Over the last few years, we have taken several steps which place Singapore clearly in the international arbitration map. The steps have included actively focusing on the legislative framework to make sure that it is supported for and is at the cutting edge of arbitration practice. In terms of physical surroundings, we are here in Maxwell Chambers, which is recognised as the leading, state-of-the-art centre for arbitration in the world. We have also taken a number of steps over the past few years to make sure that the Singapore International Arbitration Centre (SIAC), with its blue-ribbon international board, is in a position to take Singapore to the next level.
We continue to think along those lines and we intend to be at the leading edge of thinking in international arbitration.
At conferences like this, we will take into account your ideas seriously. As I tell the arbitration practitioners we meet, our approach in Singapore is: we see a problem, and where it can be solved legislatively, we are in a position to do that within three to six months. For example, in almost every jurisdiction, you might get cases which sometimes are not consistent with how we want arbitration to be supported.
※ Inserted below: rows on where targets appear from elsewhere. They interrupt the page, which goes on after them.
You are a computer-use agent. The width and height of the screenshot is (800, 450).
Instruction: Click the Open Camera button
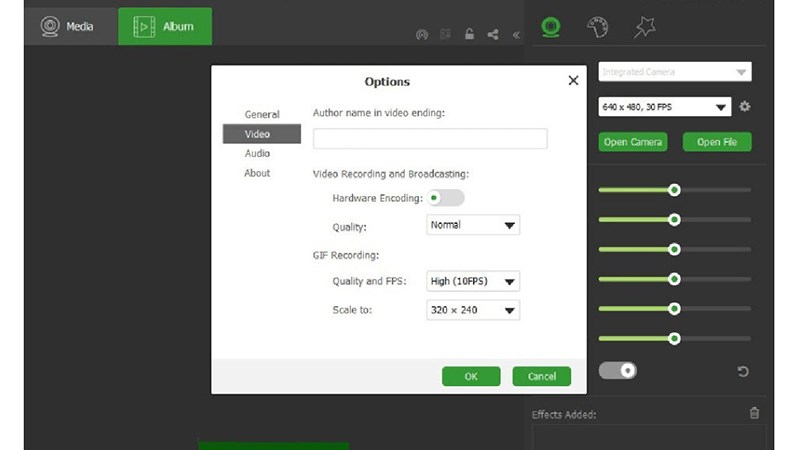click(633, 142)
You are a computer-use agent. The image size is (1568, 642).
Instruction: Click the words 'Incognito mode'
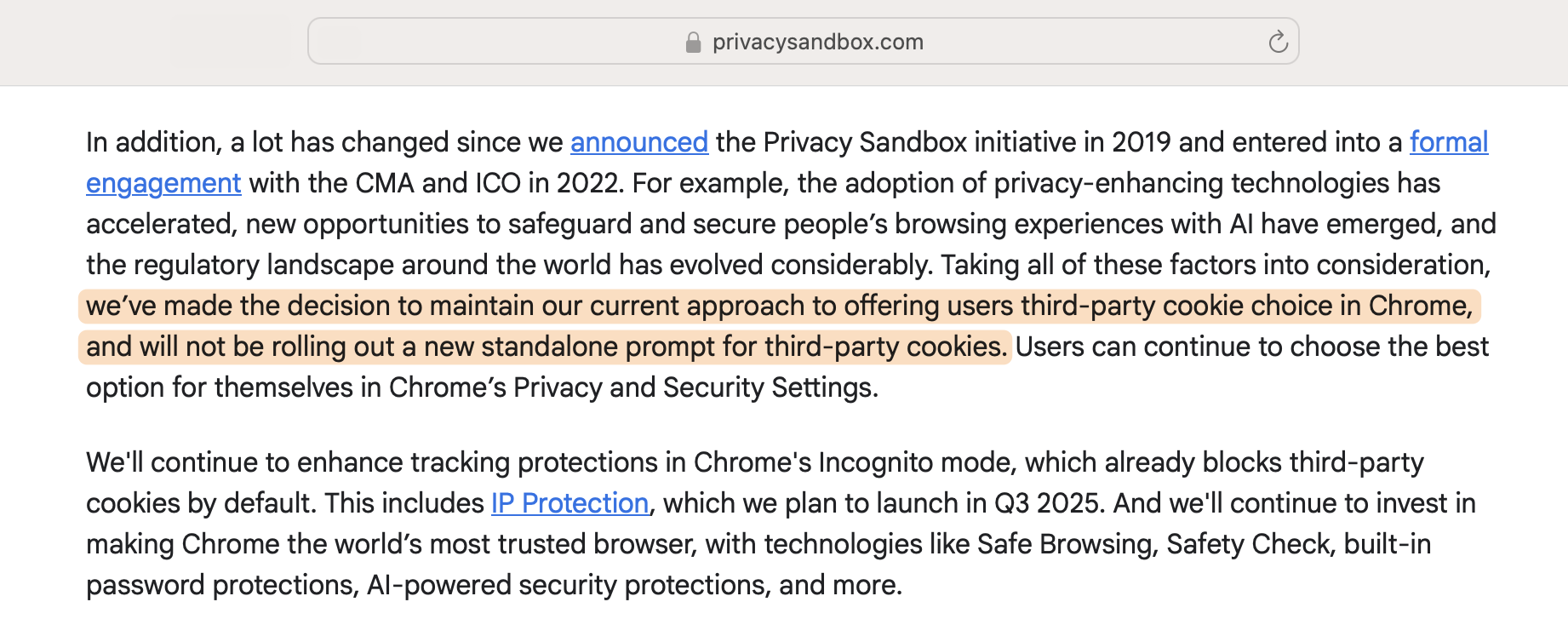click(x=916, y=462)
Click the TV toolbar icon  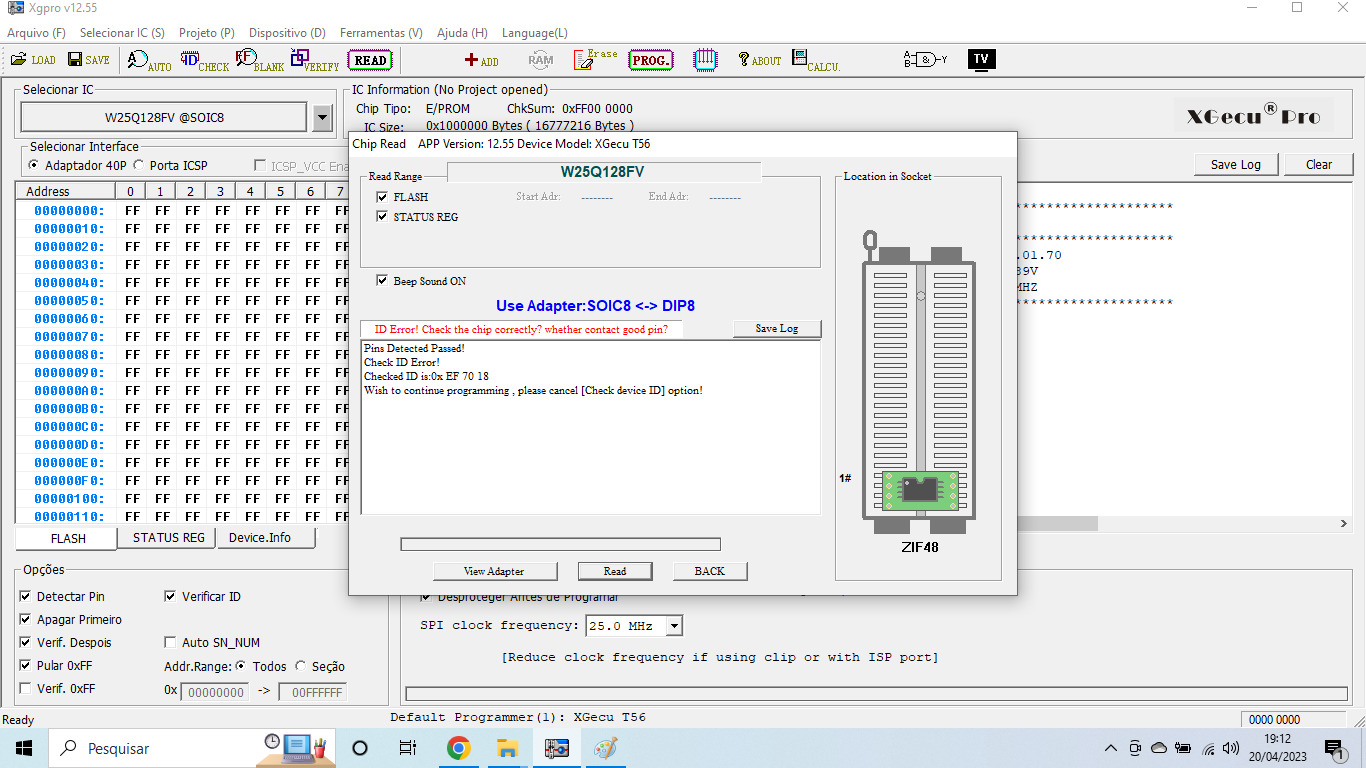click(981, 60)
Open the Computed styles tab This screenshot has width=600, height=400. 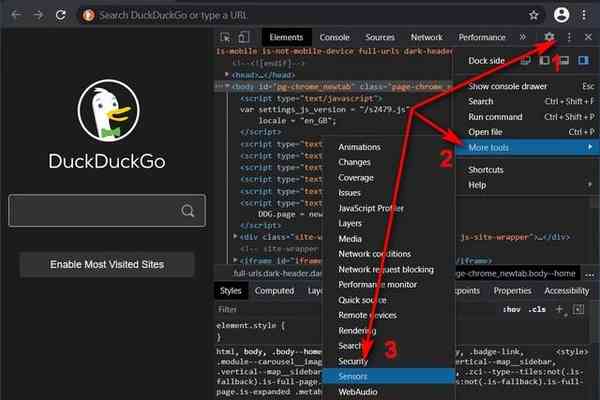point(274,291)
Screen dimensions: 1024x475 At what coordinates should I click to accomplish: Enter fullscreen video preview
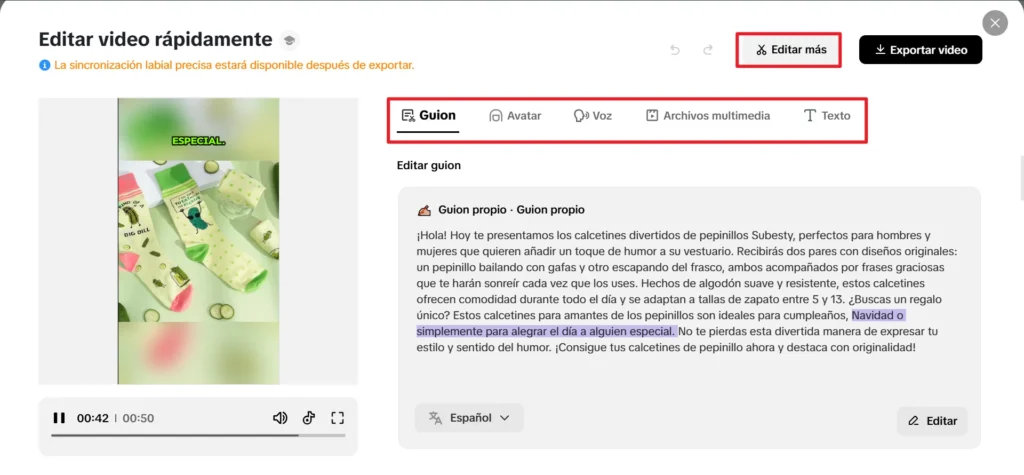[337, 418]
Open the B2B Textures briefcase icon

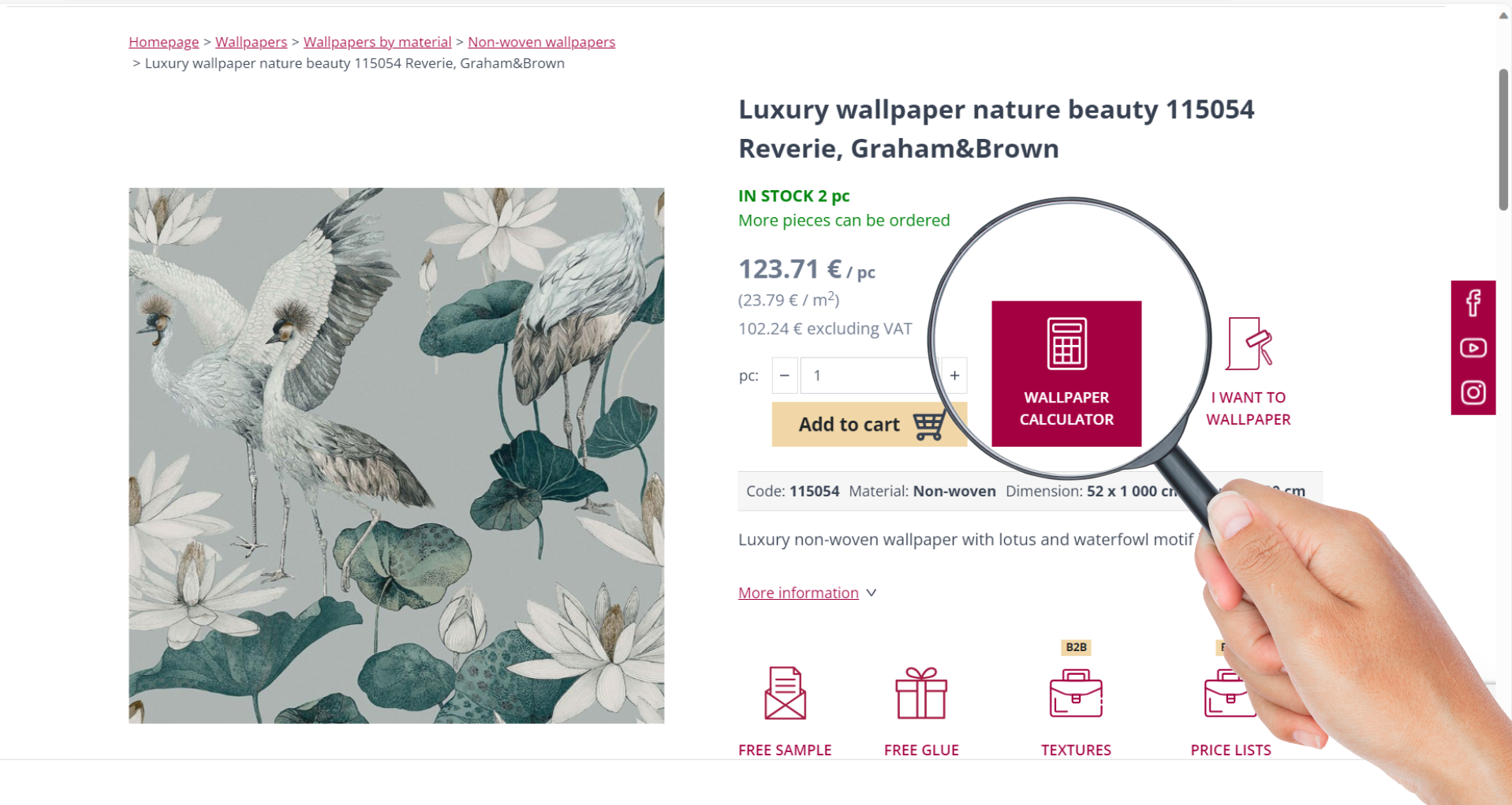click(1075, 693)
We came across such a case from the High Court and the situation was sorted out legislatively within four months. That is the approach we take when we have a court system and judicial philosophy now which is extremely supportive of arbitration as well. They intervene in appropriate cases; they do not take a completely hands-off approach, but totally supportive and in line with international thinking.
In this context, I would like to share a couple of thoughts on how we hope to strengthen our legal infrastructure to assist in international arbitration.
STRENGTHENING OUR LEGAL INFRASTRUCTURE
As many of you might know, we are now proposing to make further amendments to our International Arbitration Act (IAA), which will be discussed in greater detail later this morning.
In essence, arbitration agreements will no longer need to be made in writing. They can be evidenced through other means, such as audio recording. Interim awards made by an emergency arbitrator before the arbitral tribunal is constituted will be recognised. Their enforcement will also be provided for. Party autonomy will be protected by allowing curial review of negative jurisdictional rulings by the arbitral tribunal. The arbitral tribunal’s powers to award interest will be clarified and strengthened.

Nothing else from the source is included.